DISNEY’S D23 EXPO
On Thursday, Walt Disney Co. will launch its big new marketing event, the D23 Expo, in Anaheim with predictably bright and shiny promotional messages about upcoming projects such as “The Princess and the Frog,” “Toy Story 3” and the new-look California Adventure theme park and stars such as Robin Williams, Nicolas Cage and Kelsey Grammer plugging future Disney vehicles.
But on closer inspection the four-day event is as much about the past as it is the future. The D23 Expo — the name is a reference to 1923, the year Walt Disney founded the studio — is a major moment in the archival life of the entertainment giant that holds on to its heritage with more intensity than any of its Hollywood rivals.
A “lost” Mickey Mouse cartoon from the 1950s will be screened publicly for the first time on Friday while the bejeweled storybook from the opening live-action sequence of the 1959 classic “Sleeping Beauty” will be on display, as will Fess Parker’s coonskin cap from “Davy Crockett” and dozens of never-seen-before props, costumes and art pieces representing every decade of Disney film.
There will also be screenings of vintage films with appearances by creators and cast (Tommy Kirk, for instance, will be on hand for a Friday night screening of “The Shaggy Dog,” while Mary Costa, the voice of Princess Aurora, will be on hand for the “Sleeping Beauty” screening on Saturday) and panels that dig deep into company history. How deep? In addition to a Friday presentation about animation cel preservation by chemist Ron Stark, there will be an in-depth panel discussion of the historical repercussions of studio founder Walt Disney’s trip to South America in 1941 (which is the subject of the upcoming documentary “Walt and El Grupo“).

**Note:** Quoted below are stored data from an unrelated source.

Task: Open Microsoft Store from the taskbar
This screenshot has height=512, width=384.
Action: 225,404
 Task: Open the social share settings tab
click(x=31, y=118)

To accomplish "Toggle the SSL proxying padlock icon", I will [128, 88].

“This is a major celebration of the heritage of Disney; there will be things that the true fans — the ones who know the history and love it — have never had the chance to see and hear,” said Dave Bossert, creative director of special projects for Disney Animation Studios.

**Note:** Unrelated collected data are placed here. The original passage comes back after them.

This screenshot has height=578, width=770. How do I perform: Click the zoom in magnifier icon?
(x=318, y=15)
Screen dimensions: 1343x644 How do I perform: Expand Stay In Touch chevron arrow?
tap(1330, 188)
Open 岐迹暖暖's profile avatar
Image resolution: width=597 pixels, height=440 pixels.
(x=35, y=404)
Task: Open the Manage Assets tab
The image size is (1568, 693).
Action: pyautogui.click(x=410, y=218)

The Expo might be viewed as Disney’s in-house version of Comic-Con International, the pop-culture event in San Diego that has become a powerful promotional opportunity for movie studios and television networks to reach out directly to thousands of hard-core fans. Winning over those fans has become especially important these days with Twitter, You Tube, Facebook and other digital-age opinion amplifiers.Disney officials have declined to comment on crowd expectations, but Charles Ahlers, president of the Anaheim/Orange County Visitor and Convention Bureau, has cited 30,000 to 40,000 as the anticipated crowd for the event at the venerable Anaheim Convention Center. The D23 Expo is $37 a day (or less with multi-day passes) — for programming that runs from 10 a.m. past 11 p.m.
The event will have some high-interest presentations, such as director Tim Burton’s appearance promoting “Alice in Wonderland,” a program devoted to upcoming Pixar projects and the first public screening of major footage from “The Princess and the Frog.” There are far more than films at the event, however, with a 20,000-square-foot trading floor for collectibles, appearances by television stars from Disney-owned ABC and promotions for Disney cruises, theme parks, music, etc.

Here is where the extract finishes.